**Source data:**
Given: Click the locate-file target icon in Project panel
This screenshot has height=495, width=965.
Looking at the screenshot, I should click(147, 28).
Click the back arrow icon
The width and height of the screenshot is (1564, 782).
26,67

**Activity:** Your answer should be the whole listing above, repeated exactly as it appears.

**Response area:**
Given: Click the locate-file target icon in Project panel
This screenshot has height=495, width=965.
Looking at the screenshot, I should click(147, 28).
Click the back arrow icon
The width and height of the screenshot is (1564, 782).
26,67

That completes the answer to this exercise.